Run SageMaker Processing Jobs from Step Functions

By Simon Löw | July 5, 2020

SageMaker Processing jobs are a great way to run heavy processing steps in your machine learning pipeline, without the need for setting up an ECS cluster or a Batch job. But integrating them into a Step Functions workflow can be tricky, since there is no direct service integration for processing jobs. In the following I will show you, how you can easily run and monitor SageMaker Processing jobs from Step Functions.

Update

Step Functions now provide full integration for SageMaker Processing Jobs and can controll them directly from the Amazon States Language.

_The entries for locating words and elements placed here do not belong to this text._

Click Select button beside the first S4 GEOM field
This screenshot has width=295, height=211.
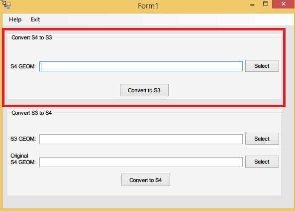(262, 66)
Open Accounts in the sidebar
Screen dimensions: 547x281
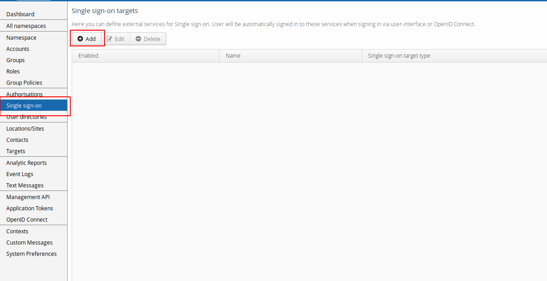[18, 49]
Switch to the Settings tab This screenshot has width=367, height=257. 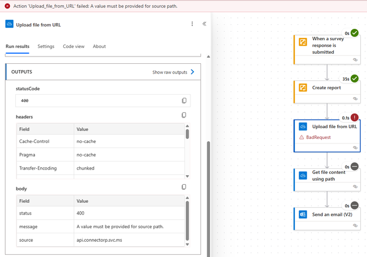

But for most Machine Learning use-cases I nowadays recommend SageMaker Pipelines, which provide a nice Python SDK and fully integrate with other SageMaker services like experiment tracking.

The Concept

To run the processing job from our Step Function, we will implement two Lambda functions:

The first function will start the processing job and return the job name. All relevant parameters are exposed to the Step Function. So you can implement it once and use it to trigger all kinds of processing jobs, no matter what container and script you use.
The second function will monitor your processing jobs. Given the job name it returns the the current job status.

In your Step Function you can then trigger the processing job once and periodically check the status until the job either succeeds or fails:

**Running SageMaker Processing Job within a StepFunction**

Side note: You could also implement one Lambda function that starts the processing job and waits for the result. But the downsides are, that you pay for your lambda function the whole time the processing job is running and your are subjective to Lambda limits: If your processing job runs more than 15 minutes your Lambda function gets killed and your Step Function workflow fails.

Lambda Function: Starting a SageMaker Processing Job

Let’s jump right into the code and implement the first Lambda function to trigger a processing job.

We use the boto3 API here, since they are preinstalled in the execution environment. You could also use the SageMaker SDK, which makes the code a bit nicer. But we would need to setup our own execution environment. Currently, the SageMaker SDK isn’t officially supported in Lambdas and requires some extra hacks.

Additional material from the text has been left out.